• _Text provided_
----------------

A Decade After 9/11: True Costs and Lost Lessons
With the tenth anniversary of 9/11 upon us, establishment commentators and pundits will start lining up to give their retrospectives. Unfortunately, they are unlikely to grasp the key lessons that should have been learned on that fateful day and the subsequent ten years. As Doug Bandow notes:
The 9/11 attacks were an atrocity, impossible to justify whatever the grievances of others against America. Terrorism — targeting civilians to achieve political ends — is an immoral means, irrespective of the end.
Yet that catastrophic day demonstrated that Americans were not invulnerable, exempt from retaliation as their government intervened around the world. There are many reasons why some foreigners hate the U.S., and polls indicate that it is primarily Washington’s policies, not America’s people, freedoms, or products, which others loath.

----------------

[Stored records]
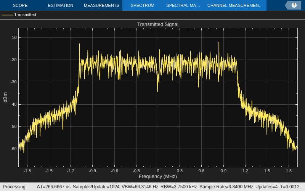
Task: Click the Transmitted Signal plot title
Action: click(158, 24)
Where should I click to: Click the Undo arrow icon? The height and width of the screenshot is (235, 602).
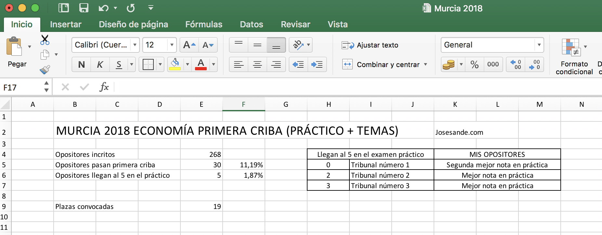pyautogui.click(x=103, y=8)
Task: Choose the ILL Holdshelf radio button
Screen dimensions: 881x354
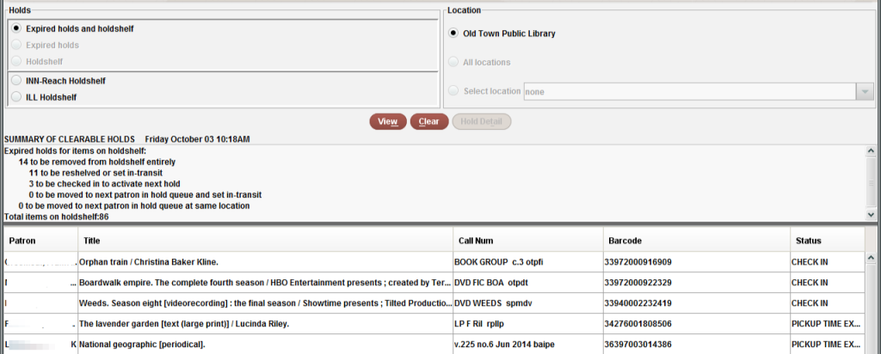Action: point(16,97)
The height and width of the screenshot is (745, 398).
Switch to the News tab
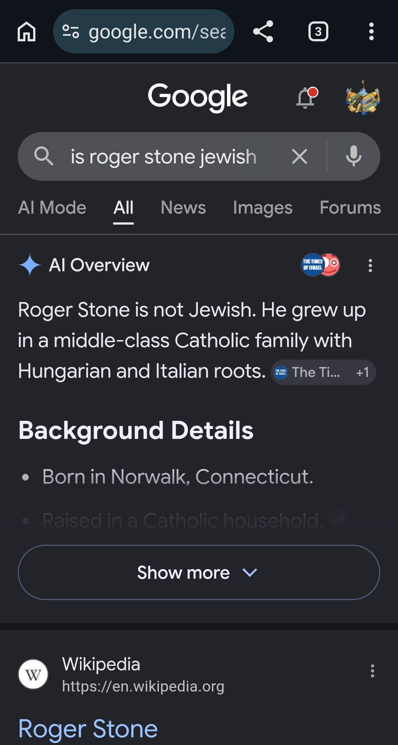click(184, 208)
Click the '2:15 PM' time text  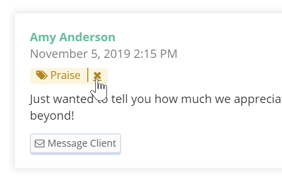(155, 53)
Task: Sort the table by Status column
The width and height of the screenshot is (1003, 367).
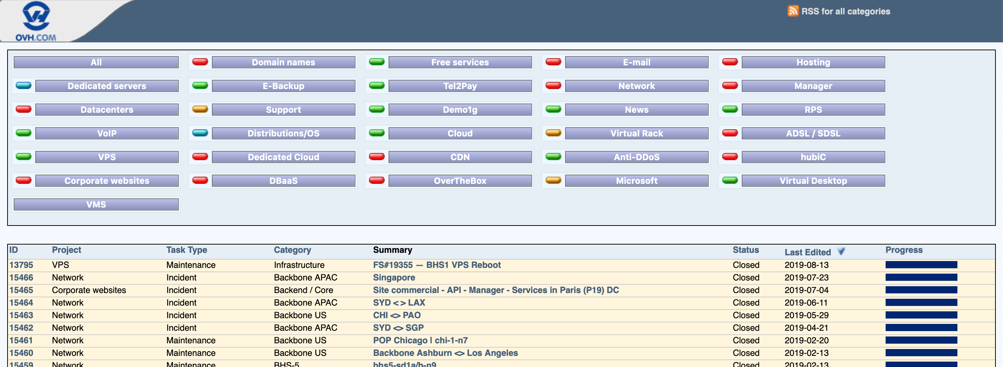Action: coord(745,250)
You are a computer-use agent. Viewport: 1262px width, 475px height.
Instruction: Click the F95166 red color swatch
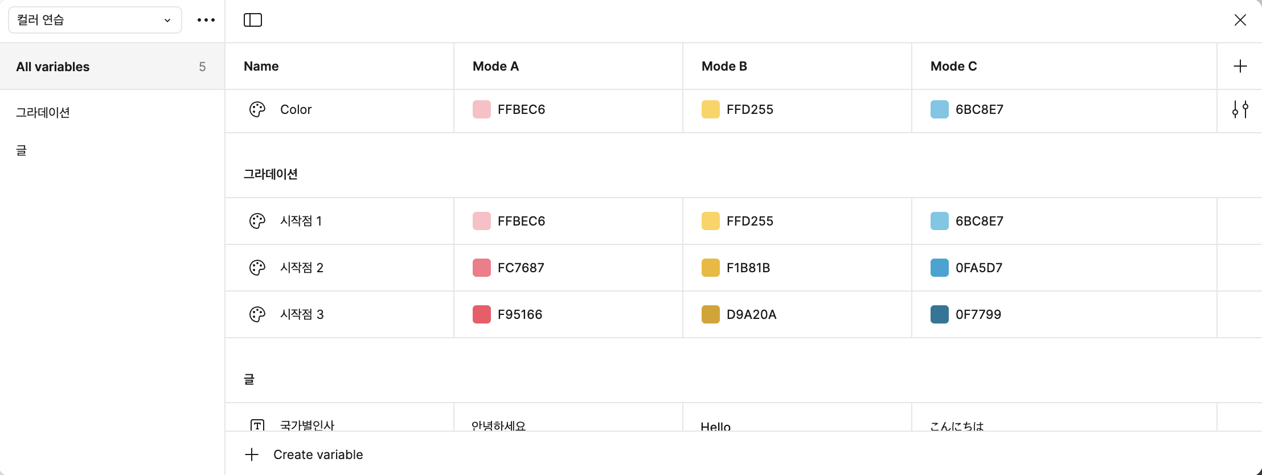click(x=482, y=314)
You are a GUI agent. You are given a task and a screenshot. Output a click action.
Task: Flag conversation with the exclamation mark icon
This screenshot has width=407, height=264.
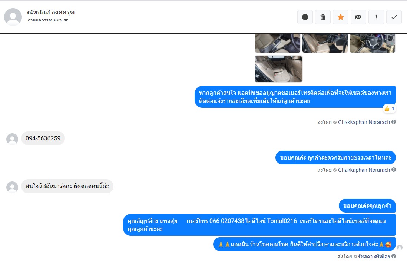376,17
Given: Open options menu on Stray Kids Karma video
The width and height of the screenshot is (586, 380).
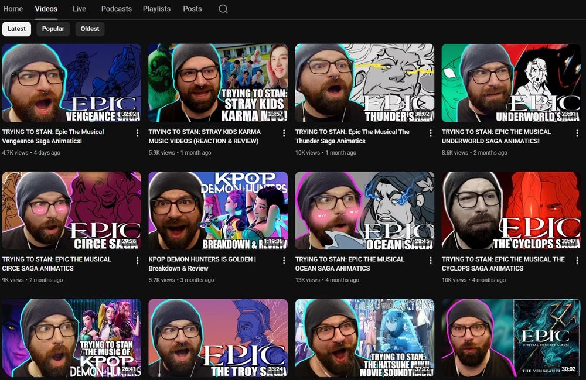Looking at the screenshot, I should pyautogui.click(x=285, y=132).
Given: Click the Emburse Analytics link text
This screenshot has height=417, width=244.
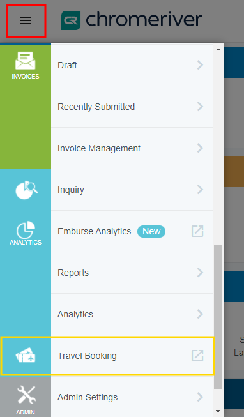Looking at the screenshot, I should (94, 231).
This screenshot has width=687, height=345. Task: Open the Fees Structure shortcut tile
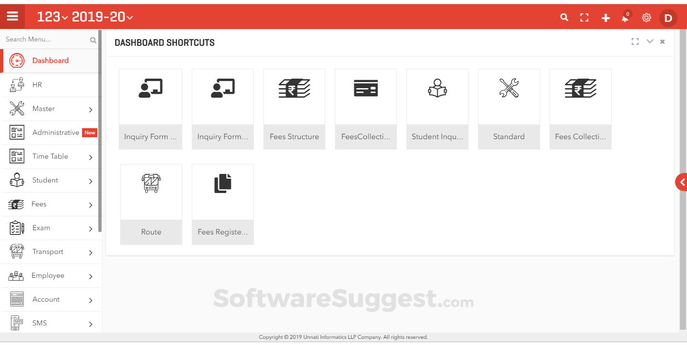(294, 109)
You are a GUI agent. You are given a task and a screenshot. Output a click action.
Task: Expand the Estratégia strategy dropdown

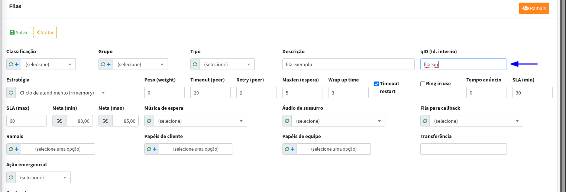(x=62, y=93)
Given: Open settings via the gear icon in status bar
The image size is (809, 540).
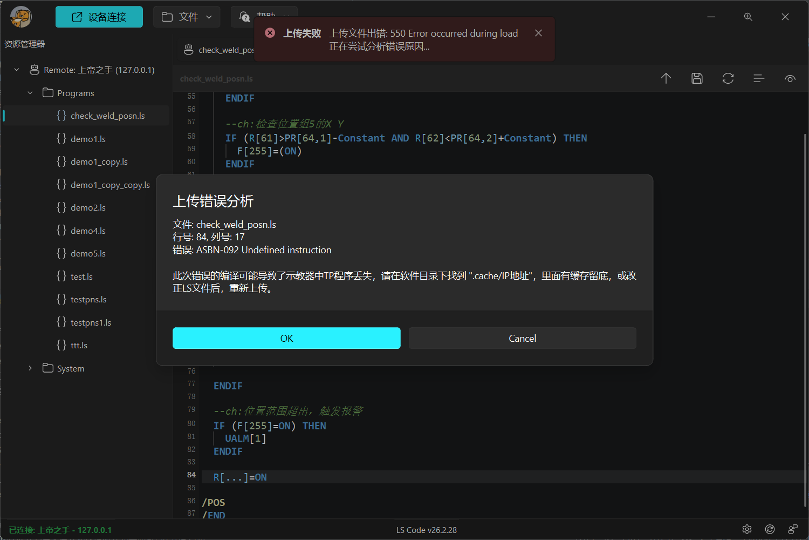Looking at the screenshot, I should [746, 529].
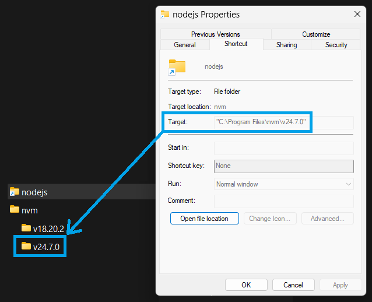Close the nodejs Properties dialog
The width and height of the screenshot is (372, 302).
pyautogui.click(x=357, y=14)
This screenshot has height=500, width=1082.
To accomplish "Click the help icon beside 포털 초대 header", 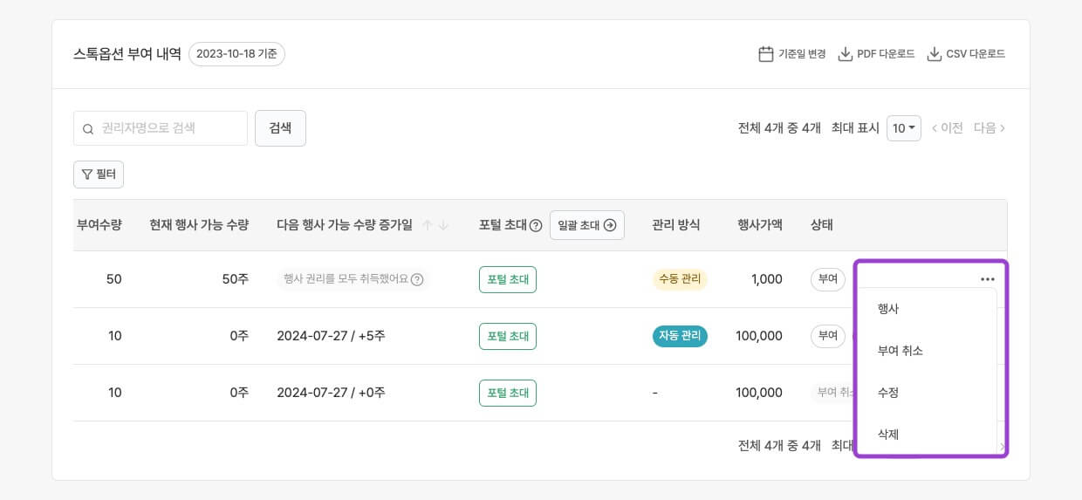I will pos(536,225).
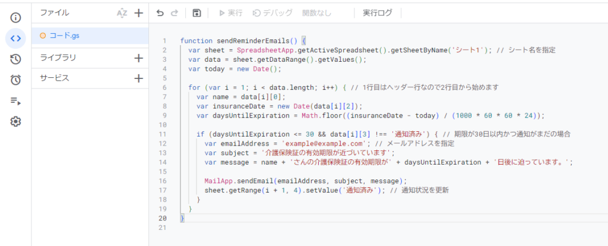Add a library with ライブラリ plus icon
608x246 pixels.
pos(138,58)
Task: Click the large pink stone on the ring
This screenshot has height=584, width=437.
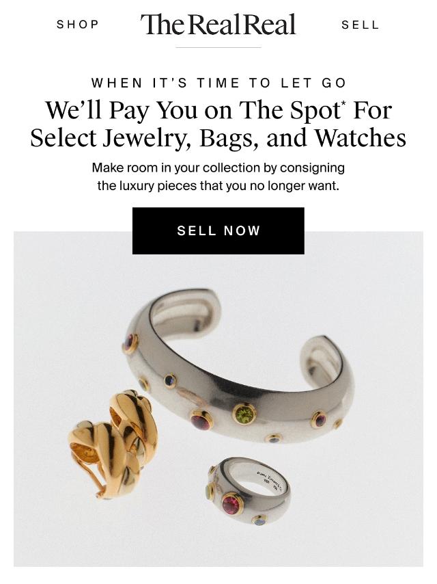Action: point(231,505)
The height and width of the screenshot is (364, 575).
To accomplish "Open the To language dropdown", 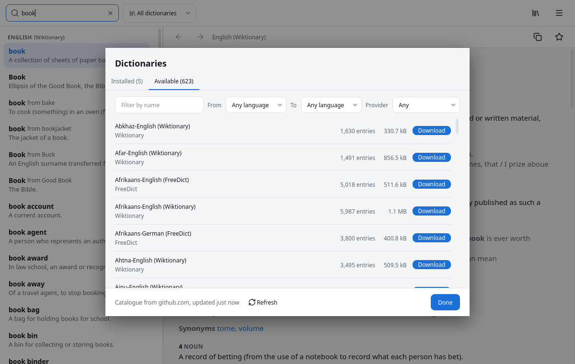I will [x=331, y=105].
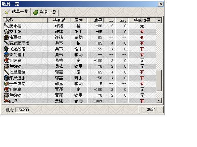Switch to the 武具一览 tab

(16, 12)
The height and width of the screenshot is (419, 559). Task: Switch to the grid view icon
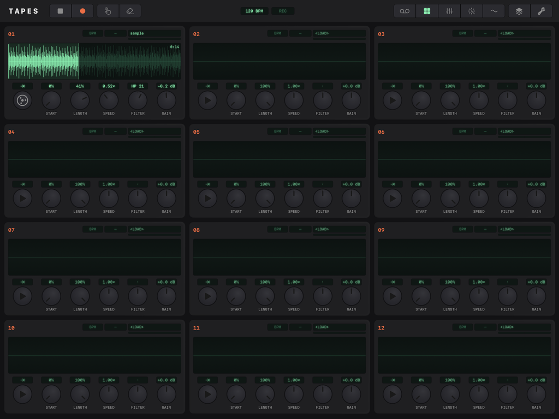tap(427, 11)
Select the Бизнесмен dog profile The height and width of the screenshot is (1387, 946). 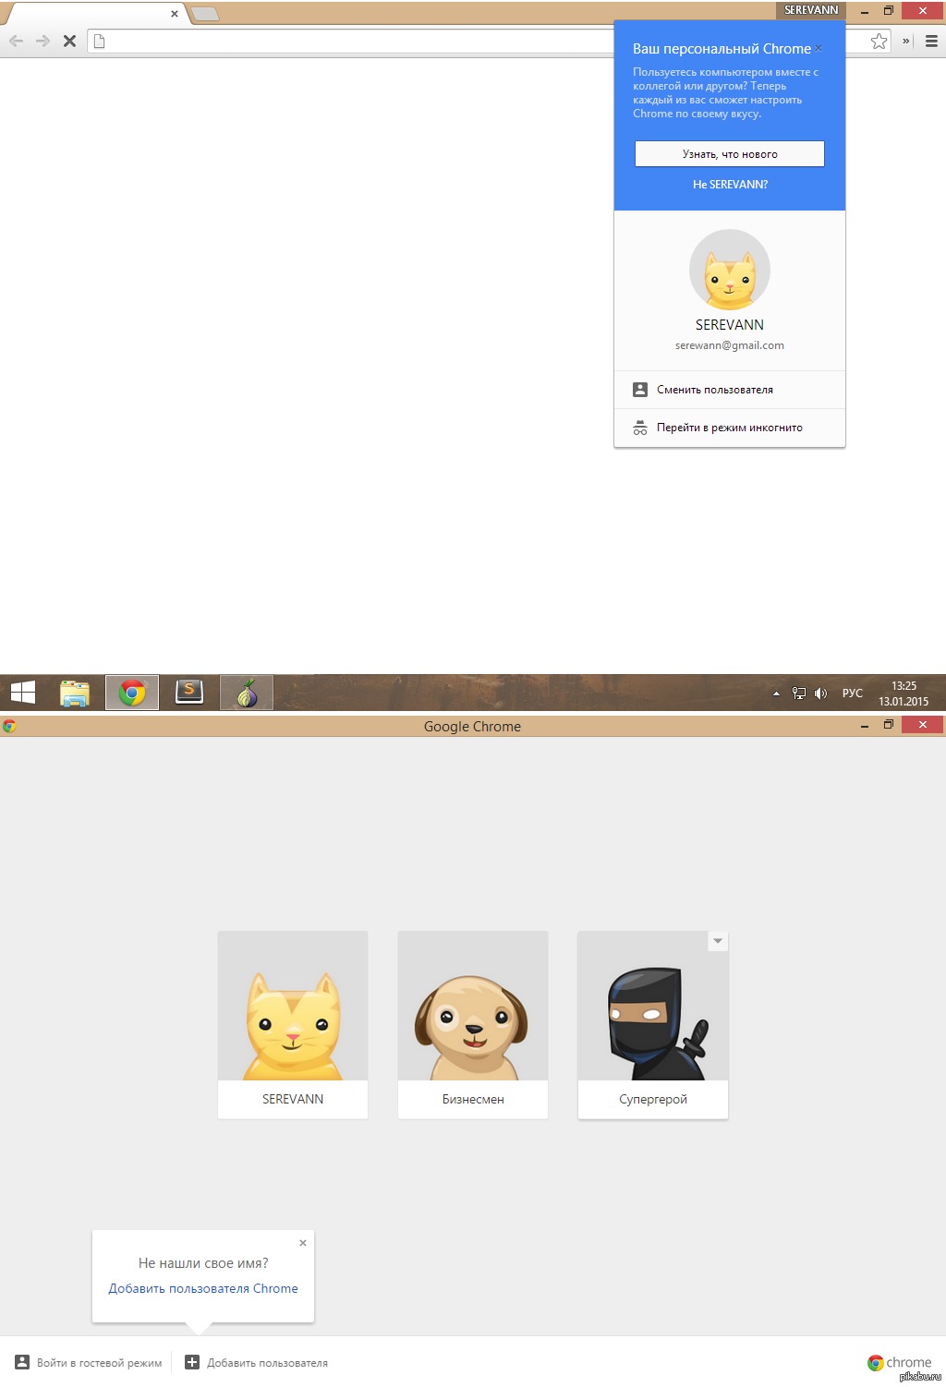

----------------

• _Problem_
Print the passage from the article on the costs of 9/11, beginning at the words "Yet that catastrophic" and stopping after "which others loath.". None of the data above is needed here.

• _Result of this task_
Yet that catastrophic day demonstrated that Americans were not invulnerable, exempt from retaliation as their government intervened around the world. There are many reasons why some foreigners hate the U.S., and polls indicate that it is primarily Washington’s policies, not America’s people, freedoms, or products, which others loath.